Source information =>
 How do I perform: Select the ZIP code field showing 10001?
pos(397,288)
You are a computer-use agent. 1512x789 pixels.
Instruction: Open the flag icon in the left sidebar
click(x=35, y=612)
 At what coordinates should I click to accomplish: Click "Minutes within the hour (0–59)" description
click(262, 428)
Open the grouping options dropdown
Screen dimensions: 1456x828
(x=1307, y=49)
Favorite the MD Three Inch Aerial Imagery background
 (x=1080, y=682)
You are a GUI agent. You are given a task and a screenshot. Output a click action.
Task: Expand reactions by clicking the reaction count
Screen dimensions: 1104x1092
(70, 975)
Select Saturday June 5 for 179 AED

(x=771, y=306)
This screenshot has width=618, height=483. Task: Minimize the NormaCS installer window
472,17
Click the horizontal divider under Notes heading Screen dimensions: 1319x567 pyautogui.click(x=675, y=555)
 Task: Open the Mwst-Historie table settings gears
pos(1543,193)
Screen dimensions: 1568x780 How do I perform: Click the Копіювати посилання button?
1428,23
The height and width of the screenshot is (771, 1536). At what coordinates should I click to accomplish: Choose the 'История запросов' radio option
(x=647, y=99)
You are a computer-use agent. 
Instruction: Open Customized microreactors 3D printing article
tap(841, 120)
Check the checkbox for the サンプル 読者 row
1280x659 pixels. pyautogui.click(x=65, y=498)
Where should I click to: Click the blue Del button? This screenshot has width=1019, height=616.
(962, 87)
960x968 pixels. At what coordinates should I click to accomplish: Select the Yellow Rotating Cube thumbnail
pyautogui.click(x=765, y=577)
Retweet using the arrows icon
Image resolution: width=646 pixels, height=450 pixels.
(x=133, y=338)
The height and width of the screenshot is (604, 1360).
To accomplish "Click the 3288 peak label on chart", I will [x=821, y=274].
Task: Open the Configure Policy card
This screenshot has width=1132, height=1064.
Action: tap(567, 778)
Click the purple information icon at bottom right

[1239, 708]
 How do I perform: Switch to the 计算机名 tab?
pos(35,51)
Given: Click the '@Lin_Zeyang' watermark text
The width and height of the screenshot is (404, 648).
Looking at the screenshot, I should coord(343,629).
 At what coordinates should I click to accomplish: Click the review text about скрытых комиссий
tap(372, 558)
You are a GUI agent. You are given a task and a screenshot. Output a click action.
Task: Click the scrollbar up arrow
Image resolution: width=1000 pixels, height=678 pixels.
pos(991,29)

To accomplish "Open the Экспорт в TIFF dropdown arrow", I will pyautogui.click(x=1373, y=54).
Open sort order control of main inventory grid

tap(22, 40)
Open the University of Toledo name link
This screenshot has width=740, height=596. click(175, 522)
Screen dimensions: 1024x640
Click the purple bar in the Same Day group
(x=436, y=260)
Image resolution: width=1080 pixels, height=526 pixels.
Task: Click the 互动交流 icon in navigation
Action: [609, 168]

Directions for this task =>
Above are several records. Count the lines among them that contain "will" and give only the total.

Solution to the exercise =>
2